たまには皆でバーベキューしようという事になり、庭先のハーブガーデンの横でバーベキューが始まった。

私と父親、彼と彼の両親で会う度によくバーベキューをした。

その懐かしい記憶は今も鮮明に覚えている。


使用人さん達も一緒に庭先で初めてのホームパーティー。

今井さんが、『えな様がいらしてから、毎日が記念日です』だなんて嬉しい事を言ってくれるから、ついついお酒が進んでしまう。


「えな、飲み過ぎだぞっ」

「だぃりょ~ぶぅ~~っ」

「ったく、もう飲むな」

「ふぁ~~いっ」

「可愛いすぎるだろ」

「坊ちゃま、後は片付けておきますので、えな様をお部屋に」

「ん、すまない。

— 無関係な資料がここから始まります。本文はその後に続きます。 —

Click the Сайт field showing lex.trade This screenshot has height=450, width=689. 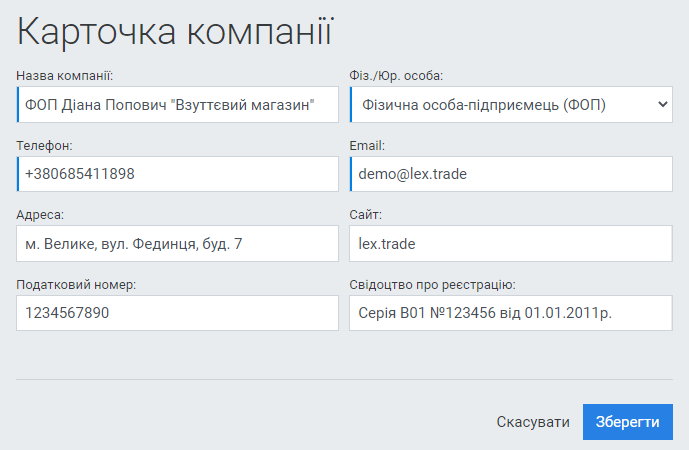511,243
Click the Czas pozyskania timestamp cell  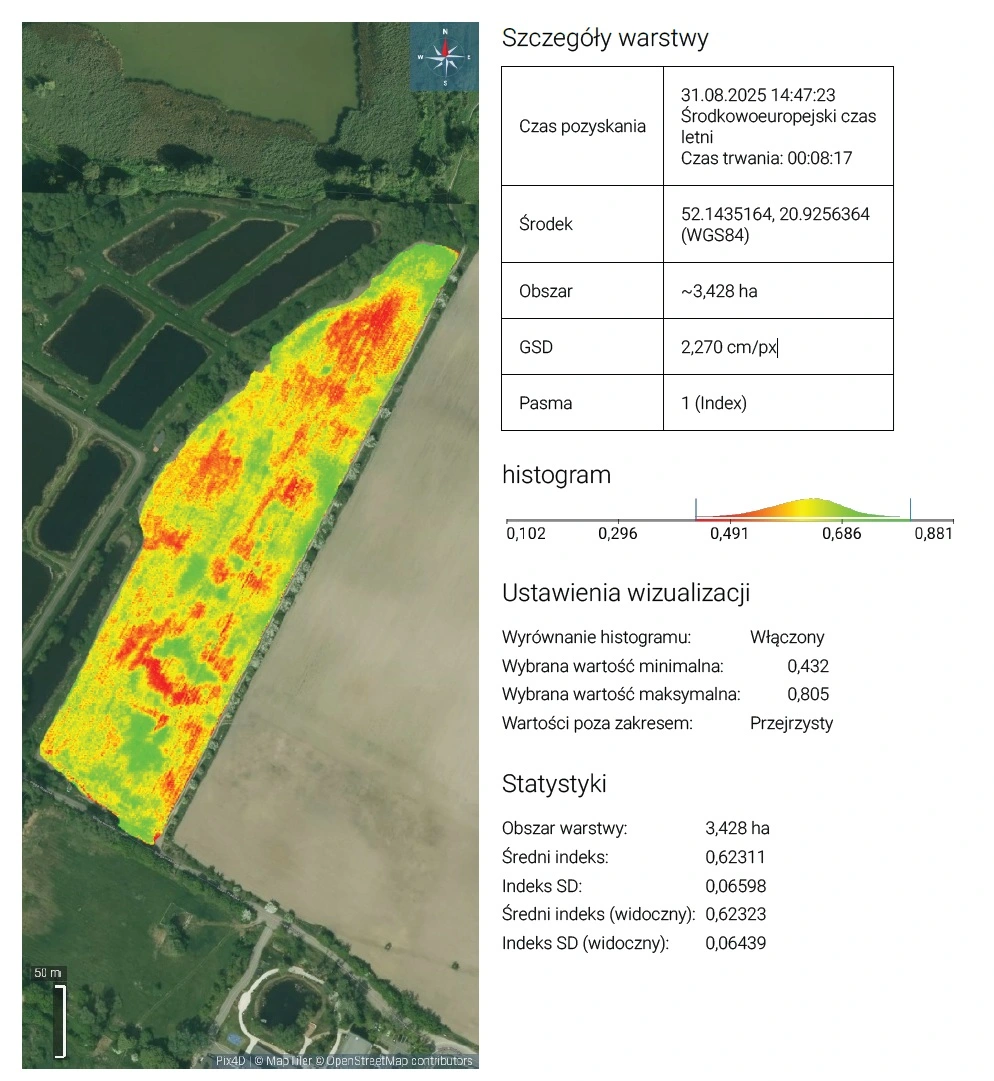[777, 126]
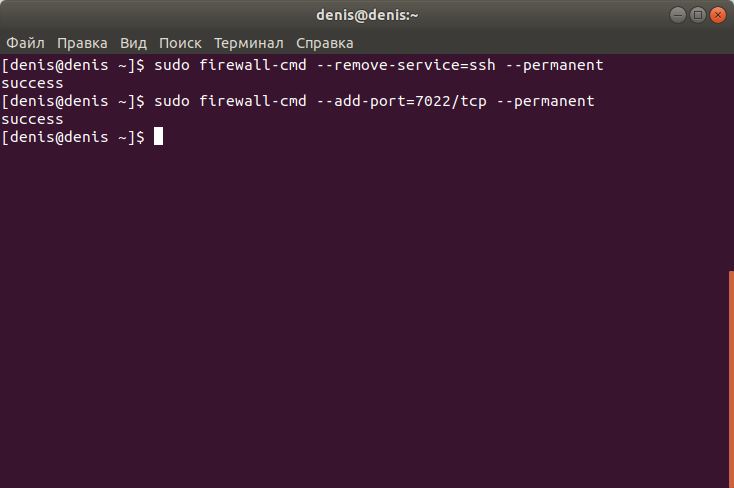Viewport: 734px width, 488px height.
Task: Minimize the terminal window
Action: tap(677, 15)
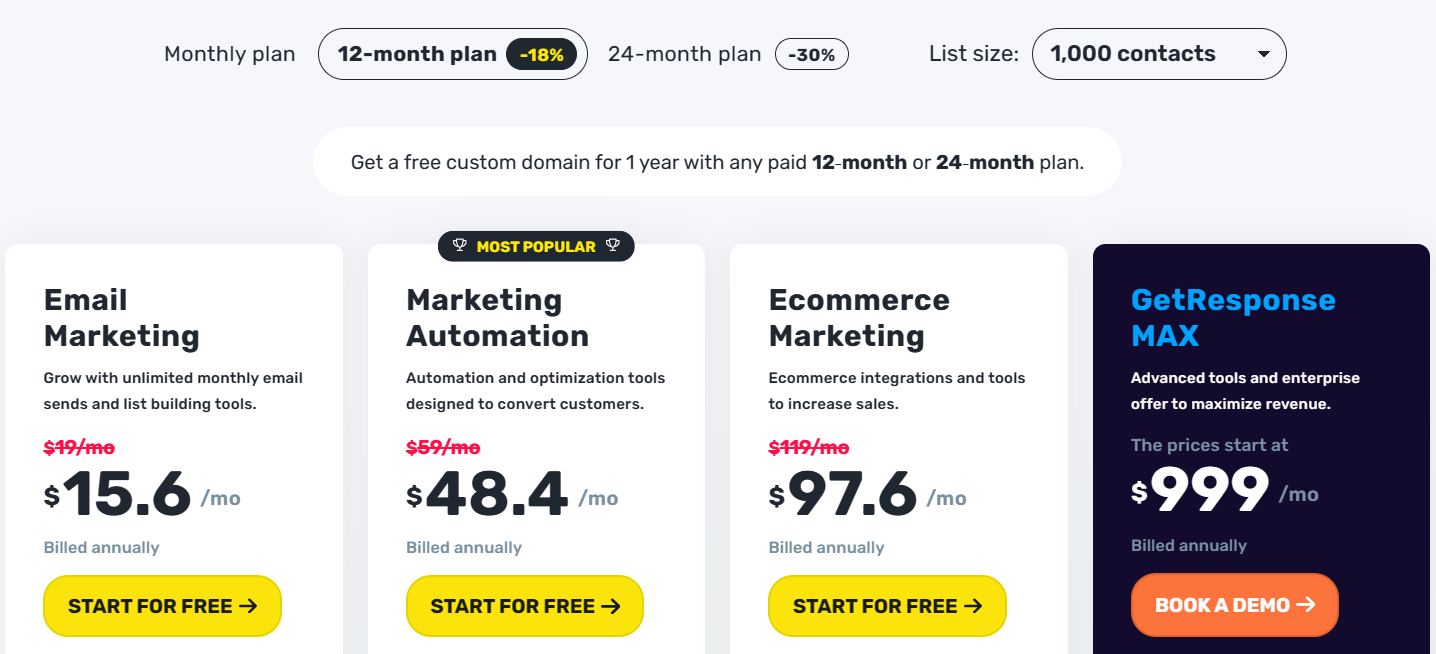The width and height of the screenshot is (1436, 654).
Task: Click the right trophy icon on MOST POPULAR badge
Action: (612, 246)
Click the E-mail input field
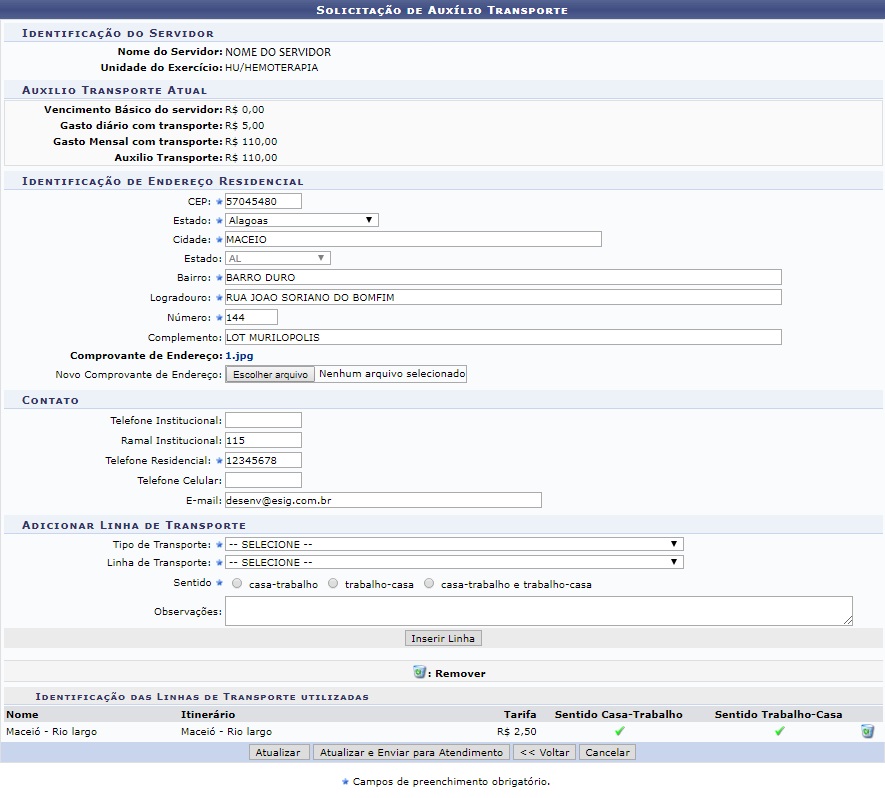Viewport: 885px width, 798px height. click(x=382, y=500)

後は頼んだ」


好みの甘めのワインをグラス4杯も飲んだえな。

すっかり酔ってしまって、哲平に抱きついている。


哲平はえなを抱き上げ、寝室へと運ぶ。

ベッドに寝かせ、猫のように哲平の手にすり寄って来るえなに優しい眼差しを向ける。

布団をそっと掛け、照明を落とし、その場を後にした。



深夜3時過ぎ。

喉が渇いて目が覚めたえな。

サイドテーブルに水が用意されていて、それを口にする。

辺りを見回し、ここが自分の部屋だと気付き、溜息が零れた。

入籍して半月が経ったというのに、彼に呼ばれるか、私から彼の部屋に行かない限りこうして別々に寝ることが殆ど。

彼は仕事が忙しくしっかりと疲れを取りたいのかもしれない。

だけど、夫婦であれば、同じベッドで寝たっていいと思うのに。